Oh, the continuing saga of Pandora and its fight to obtain the amount of fees it feels it deserves. It seems like we’re featuring an article about the streaming Internet radio company every other week, but these precedents are important. And Pandora is important to independent musicians – and likely will become even more important in the future (how important? Head over to our
But back to the issue at hand this week: Pandora has sued ASCAP in a federal court as part of an ongoing effort to lower the performance rates of the work of ASCAP’s songwriters and composers. ASCAP, of course, is the American Society of Composers, Authors and Publishers, and is one of the three performing rights organizations in the U.S. (the others being BMI and SESAC).
As per usual with these deals, the actual fees Pandora wants set are somewhat vague, and are only defined as “reasonable fees and terms” that will last through 2015. Pandora’s original terms with ASCAP were set in 2005, and the company has been paying interim fees since January 2011 as the two groups have been unable to come to an agreement.
“ASCAP continues to seek rates higher than the current rates and above the agreement that they reached earlier this year with all of the major radio groups, which covers both broadcast and Internet radio usage for the majority of our competitors,” a spokesperson for Pandora told Billboard.biz. “As a result, we are initiating the process that has been in place for decades to resolve royalty disputes with ASCAP.”
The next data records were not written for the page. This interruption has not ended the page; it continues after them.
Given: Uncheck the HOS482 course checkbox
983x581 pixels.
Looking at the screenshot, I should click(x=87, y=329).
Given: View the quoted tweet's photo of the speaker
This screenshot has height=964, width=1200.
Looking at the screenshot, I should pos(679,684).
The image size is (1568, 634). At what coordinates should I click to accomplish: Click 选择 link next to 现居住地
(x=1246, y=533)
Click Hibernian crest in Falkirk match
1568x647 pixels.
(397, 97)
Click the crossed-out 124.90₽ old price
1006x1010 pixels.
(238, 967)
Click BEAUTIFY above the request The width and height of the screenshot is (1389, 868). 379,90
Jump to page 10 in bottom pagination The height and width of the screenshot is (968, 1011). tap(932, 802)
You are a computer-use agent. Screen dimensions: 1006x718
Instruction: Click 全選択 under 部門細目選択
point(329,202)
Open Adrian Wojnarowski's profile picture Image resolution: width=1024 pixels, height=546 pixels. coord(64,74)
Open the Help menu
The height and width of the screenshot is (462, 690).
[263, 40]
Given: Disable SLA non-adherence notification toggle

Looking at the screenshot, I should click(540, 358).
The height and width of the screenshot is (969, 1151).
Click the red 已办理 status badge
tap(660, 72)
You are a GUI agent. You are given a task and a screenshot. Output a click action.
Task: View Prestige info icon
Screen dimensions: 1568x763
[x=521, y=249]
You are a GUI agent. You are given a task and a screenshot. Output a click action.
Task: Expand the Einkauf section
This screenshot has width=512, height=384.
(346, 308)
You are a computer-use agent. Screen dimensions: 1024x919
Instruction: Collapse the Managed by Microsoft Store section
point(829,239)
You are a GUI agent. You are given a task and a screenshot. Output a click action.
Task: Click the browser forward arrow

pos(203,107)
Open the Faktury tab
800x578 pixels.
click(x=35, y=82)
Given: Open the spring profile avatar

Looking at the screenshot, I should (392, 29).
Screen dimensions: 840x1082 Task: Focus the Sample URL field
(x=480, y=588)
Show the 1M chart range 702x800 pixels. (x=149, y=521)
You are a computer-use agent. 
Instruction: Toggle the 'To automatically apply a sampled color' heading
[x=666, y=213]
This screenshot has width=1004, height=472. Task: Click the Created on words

The problem for songwriters, however, is that Pandora already has been condemned by many for paying far less money to songwriters than any other group. In a recent blog, we quoted Downtown Music Publishing president Justin Kalifowitz as saying “the ratio of artist to songwriter royalties that Pandora pays is the lowest of any income type in the music business.” And Pandora is not being spoken of fondly by publishers after this latest news, either.
“It’s outrageous Pandora would try to reduce the already nominal amount they pay songwriters and music publishers, when Pandora’s business model is based entirely on the creative contributions of those songwriters,” National Music Publishers’ Associates President and CEO David Israelite said in a statement.
It should be noted here that Pandora also is trying to reduce the rates it pays on the performance of sound recordings, as well. But in his statement, Isrealite also noted some important Pandora numbers:
- The streaming internet radio service had a revenue of $338 million in 2011.
- During the same year, Pandora’s market capitalization was almost $1.6 billion.
What these numbers leave out is that the company has yet to have a profitable year, due – the company says – to the fees that it is forced to pay. It’s hard to see exactly who is in the right here (if there is a right) when it seems nobody is making money, even though there is obviously a lot of money moving around the system.
Some experts have noted that it may be in the best interest for songwriters to bypass ASCAP, BMI and SESAC all together and negotiate their own rates with Pandora. While EMI Publishing has begun doing that, it doesn’t mean that independent artists have the same leverage.
Regardless, we’ll be keeping an eye on what happens in this case (and the rest of the digital music industry) and keep you updated when new developments occur.